59 ½” for a String Player (1953)
Nocturne for violin and piano (1947)
Living Room Music (1940)
In a Landscape (1948)
Theatre Piece (1960)
“John Cage speaks” (selections from Indeterminacy)
Imaginary Landscape No. 4 (March No. 2), for 12 radios, 24 players and conductor (1951)
Postcard from Heaven, for harps (1982)
Aria, Aria 2, and Aria 2B, from Song Books, Vol. I (1970) with solos from Concert for Piano and Orchestra (1957-58)

Not to make too big a deal out of it, but Joel Sachs opens with a gratifying statement in his typically erudite program notes for this year’s Focus! Festival, called Sounds Re-imagined: John Cage at 100: “The very fact that The Juilliard School celebrates the centennial of John Cage’s birth with the enthusiastic support of the administration and students testifies to the transformation of Juilliard, its students, and Cage’s reputation in the last three decades.” Given the strong opinions about both the composer and his music, a week of Cage concerts could be considered surprising, but the festival’s opening night turned the Peter Jay Sharp Theater into an exhilarating party.

Aside from some superbly committed performances by Juilliard students (and I heard there were a huge number of requests from musicians to be included this year), what distinguished the week’s first night was the astonishing range of works covered – most from the 1940s and 1950s, with Postcard from Heaven giving a peek into Cage during the 1980s. Here seven harps (Caroline Bembia, Yeon Hwa Chung, Emily Hoile, Ashley Jackson, Gwenllian Llyr, Angelina Savoia and Katherine Siochi) show a busy metropolis of an afterlife, as if heaven were teeming with angels at some celestial cocktail party.

Cage’s philosophical concerns were everywhere to be found, perhaps most obviously in Theatre Piece, in which participants use an array of bottles, plastic cups, bubble wrap, plants, a baseball, a laptop computer, adhesive tape, hand tools and pieces of paper, and combine them with physical activities specified as the performers work out the score (e.g., screaming, walking, jumping, conversation). Sachs emphasizes that the work is not improvised; the musicians decipher Cage’s instructions to create a unique finished version. The eight players (Yuri Boguinia, Michael Bukhman, Zachary Green, Michael Ippolito, Khari Joyner, Michael lee, Jared Miller and Kristen Wojcik) seemed to be having a deadpan blast, parading around the stage and involving the assorted props in sequences that were frequently amusing and never dull.

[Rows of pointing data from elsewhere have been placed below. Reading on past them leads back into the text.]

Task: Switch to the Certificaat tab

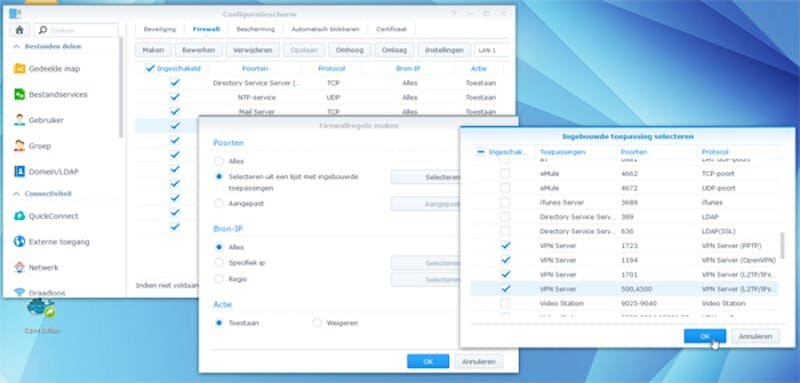Action: 391,30
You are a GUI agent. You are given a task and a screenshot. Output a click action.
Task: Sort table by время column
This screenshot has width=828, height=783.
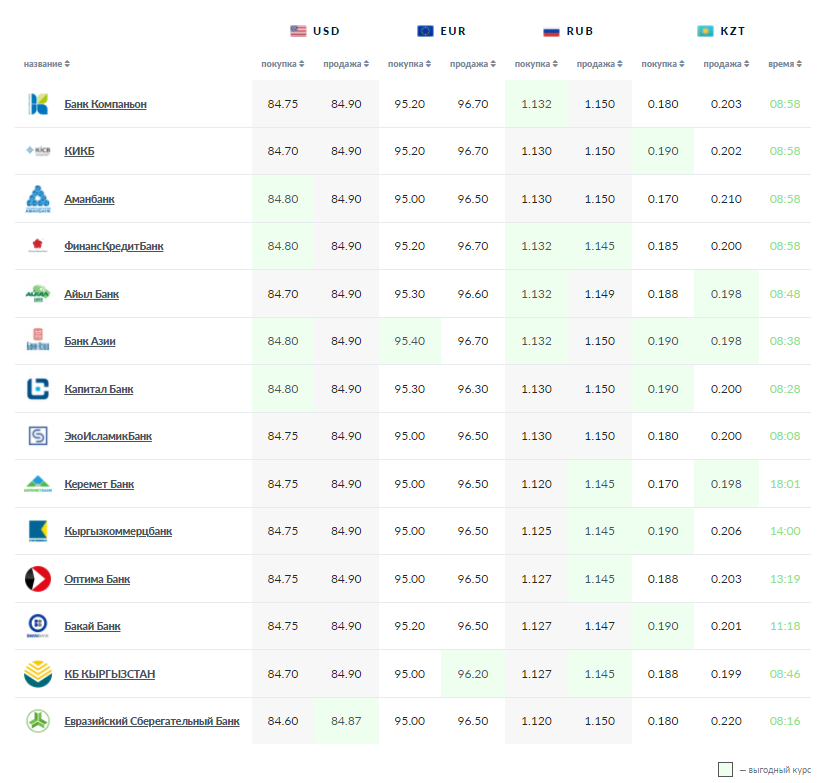pyautogui.click(x=785, y=64)
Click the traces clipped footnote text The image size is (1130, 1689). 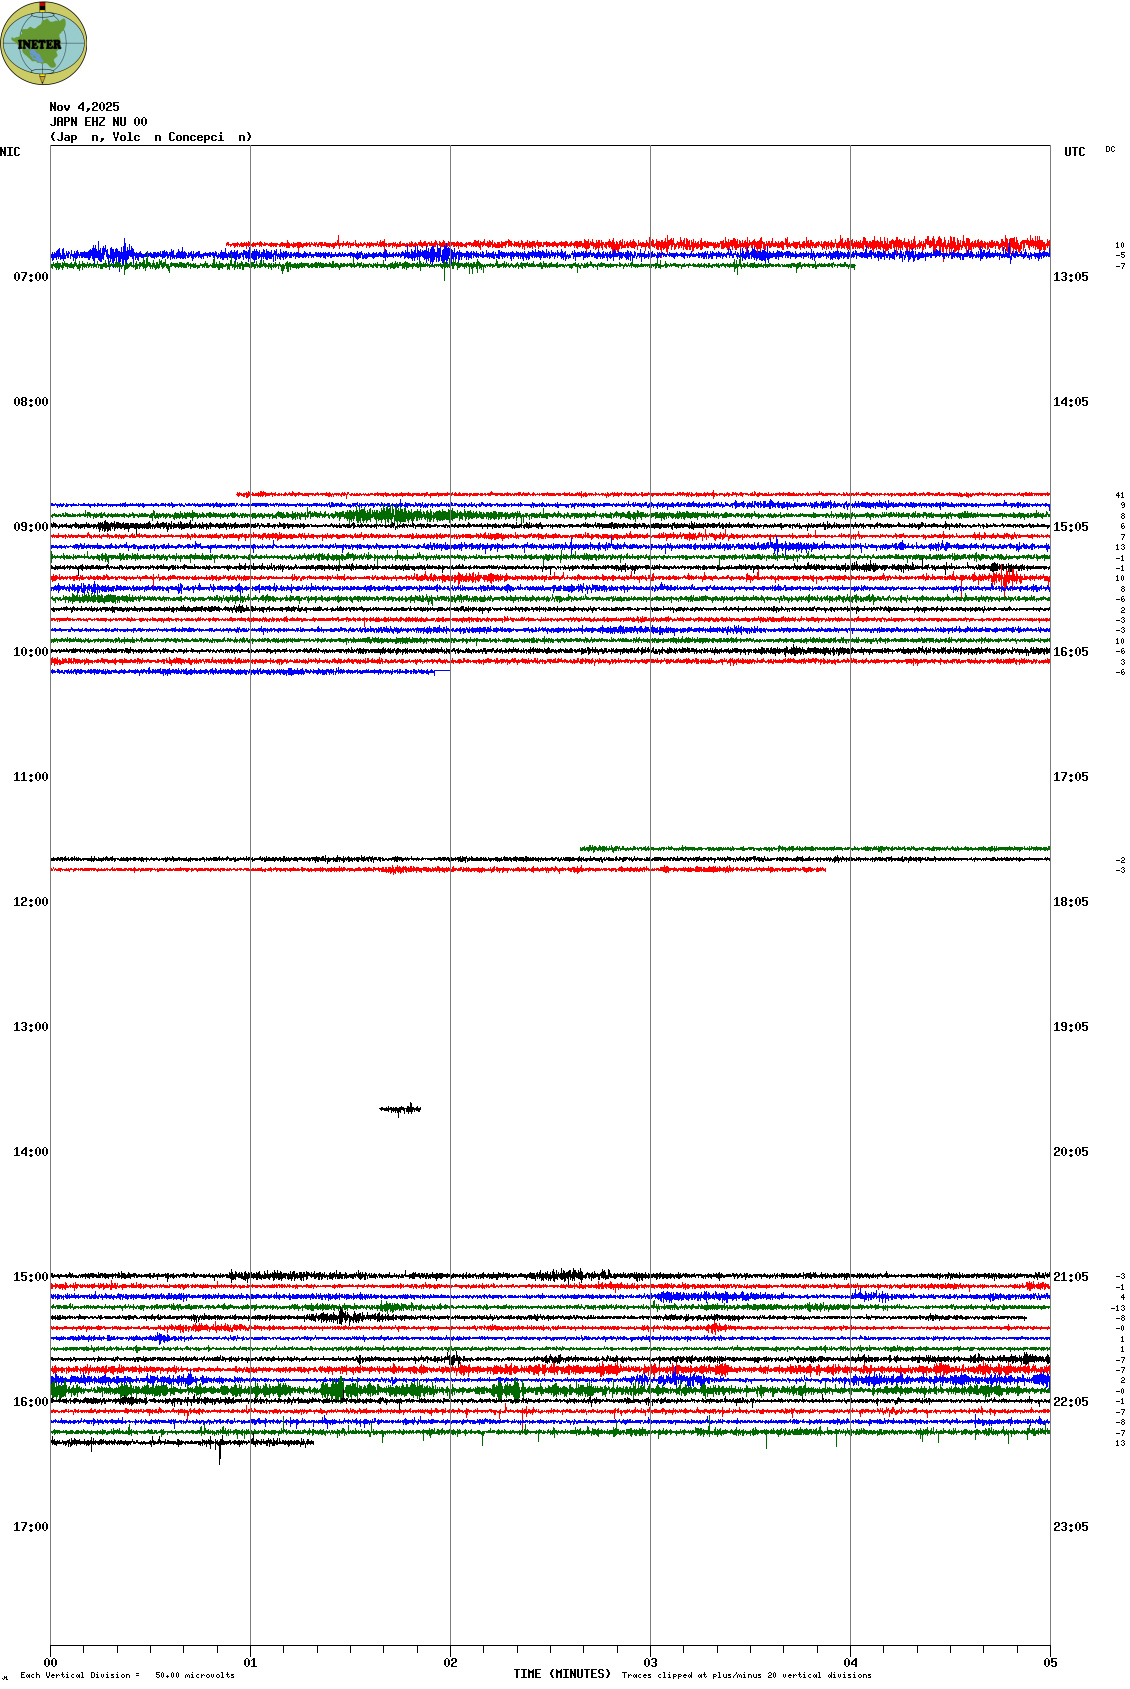(x=746, y=1675)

Even more potent was Living Room Music, in which four percussionists first assembled the set in which they would perform: a free-standing door leading to a small living room with a coffee table in the middle (and a pizza box), and at left, a kitchen dining table. What began as a pizza party with the four players (Charles Rosmarin, Brian Shank, Jeremy Smith and Andrew Stenvall) turned into something else when the guys began tapping an ashtray and a beer bottle in intricate patterns. A move to the kitchen provided the opportunity to bang utensils before returning to the living room, this time with rhythmic body slapping – all very clever (and cleverly staged: as the quartet departed, one chose to exit through the still-standing door, carefully closing it as he left, with a bit of audience laughter in his wake).

Theatrical elements could also be seen in the 24-person “Südwest Juilliard Radio Symphony” and its performance of Imaginary Landscape No. 4 (March No. 2), with pairs of musicians operating twelve radios (one person at the frequency dial, the second controlling the volume), all conducted by Sachs with sober authority. (A droll program note acknowledged “members of the Juilliard community who graciously loaned some of the historically-appropriate instruments [i.e., radios] required for this composition.”) And the concert ended with two singers, Lara Secord-Haid and Davone Tines, offering entertaining takes on Aria, Aria 2, and Aria 2B, from Song Books, Vol. I (1970), performed simultaneously with solos from Concert for Piano and Orchestra, the latter adroitly handled by the New Juilliard Ensemble.

Elsewhere, the program showed some of Cage’s delicate creations such as the exquisite, Debussy-esque In a Landscape, played by Oskar Jezior, and Nocturne for violin and piano (Stefani Collins and Robert Fleitz) with the former in wan, pale strokes set against grand piano arpeggios that seem to be channeling Liberace. Patrick McGuire opened the evening – strikingly – with 59 ½” for a String Player, and during its ephemeral length seemingly every surface of his cello (including the endpin) was mined for its sonic possibilities.

As a sort of palate-cleanser after intermission, Sachs selected four of the 90 stories from Indeterminacy, Cage’s landmark recording from 1959 created with David Tudor. Each of the vignettes – whatever its length – is to be read in sixty seconds. A story with fewer words will have pauses between them to fill the time; one with more words turned into a verbal flood, with the composer’s lightly rhapsodic voice speeding up to cram in every last syllable.